A new, small, orally available compound has the potential to regulate abnormal calcium levels often seen in patients with hypoparathyroidism, according to preclinical research.
The study, “Development of a Novel Human Parathyroid Hormone Receptor 1 (hPTHR1) Agonist (CH5447240), a Potent and Orally Available Small-Molecule for Treatment of Hypoparathyroidism,” was published in the Journal of Medicinal Chemistry.
Hypoparathyroidism occurs either when the parathyroid gland fails to produce enough parathyroid hormone (PTH) or when tissues, such as in the bone or kidneys are insensitive to PTH.
PTH is important for maintaining blood calcium and phosphate levels. It acts through the parathyroid hormone receptor 1 (PTHR1) found on the surface of cells in tissues such as in the bone or kidneys.
For patients with hypothyroidism, where calcium and phosphate levels are often low, treatment usually involves taking extra calcium and vitamin D supplements. However, long-term vitamin D supplements can have side effects, including impaired renal function.
Another treatment approach, recombinant PTH, can help maintain blood calcium levels without the potentially dangerous side effects associated with vitamin D, but it requires subcutaneous injections that make it an invasive treatment approach. Therefore, an orally available option is needed.
Orally available small-molecule PTHR1 agonists will activate the PTHR1 receptor, making it more sensitive to PTH and better able to regulate calcium levels.
Researchers conducted what is known as high-throughput screening, in which scientists looked at more than a million compounds in the laboratory and their capacity to activate the PTHR1 receptor.
One compound, in particular, was able to increase the activity of a specific enzyme called cAMP, which occurs upon specific PTHR1 activation.
To optimize the compound and improve its chemical and biochemical properties, researchers changed its chemical structure.
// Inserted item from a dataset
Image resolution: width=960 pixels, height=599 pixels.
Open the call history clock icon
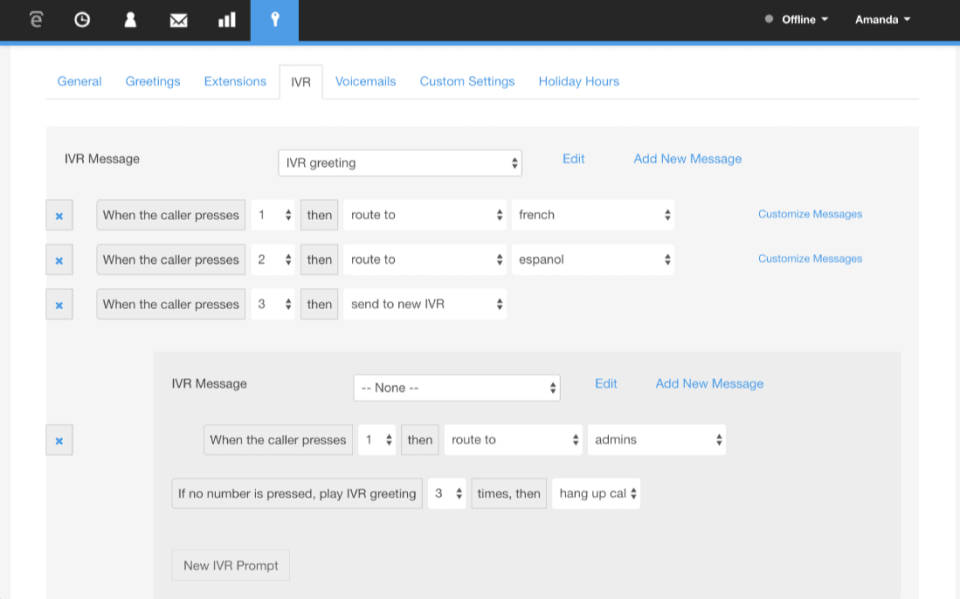(82, 18)
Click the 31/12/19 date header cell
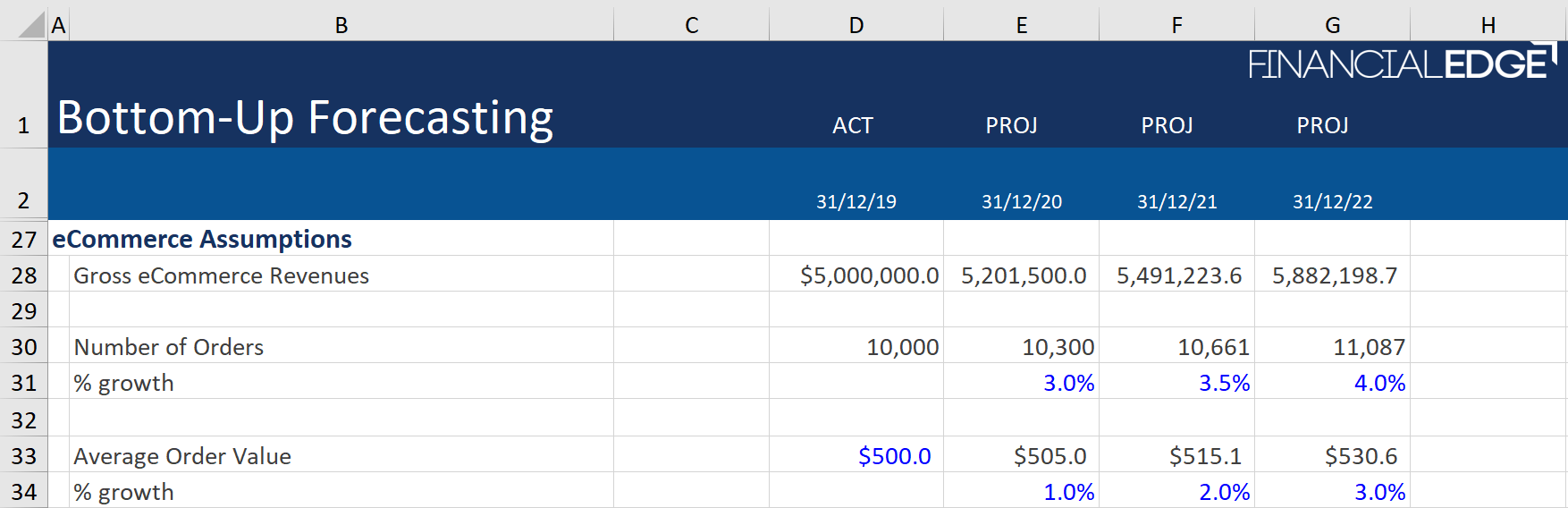 coord(856,202)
Then, they evaluated how these changes affected the biochemical function of the compound, which was named CH5447240, or compound 14l.
Finally, CH5447240’s pharmacokinetics — how a drug affects an organism until it is expelled — were studied in female rats. When orally delivered, the compound was seen to be active and to increase calcium levels for longer periods compared to subcutaneous administration.
In a rat model of hypoparathyroidism in which calcium levels are low, oral treatment with CH5447240 increased serum calcium levels in a dose-dependent manner.
Although further drug optimization is required to minimize possible side effects, the authors believe that this compound is “a candidate drug for patients with hypoparathyroidism, and being orally available, was thought to have great benefit for patients who have to take drugs over a long period.”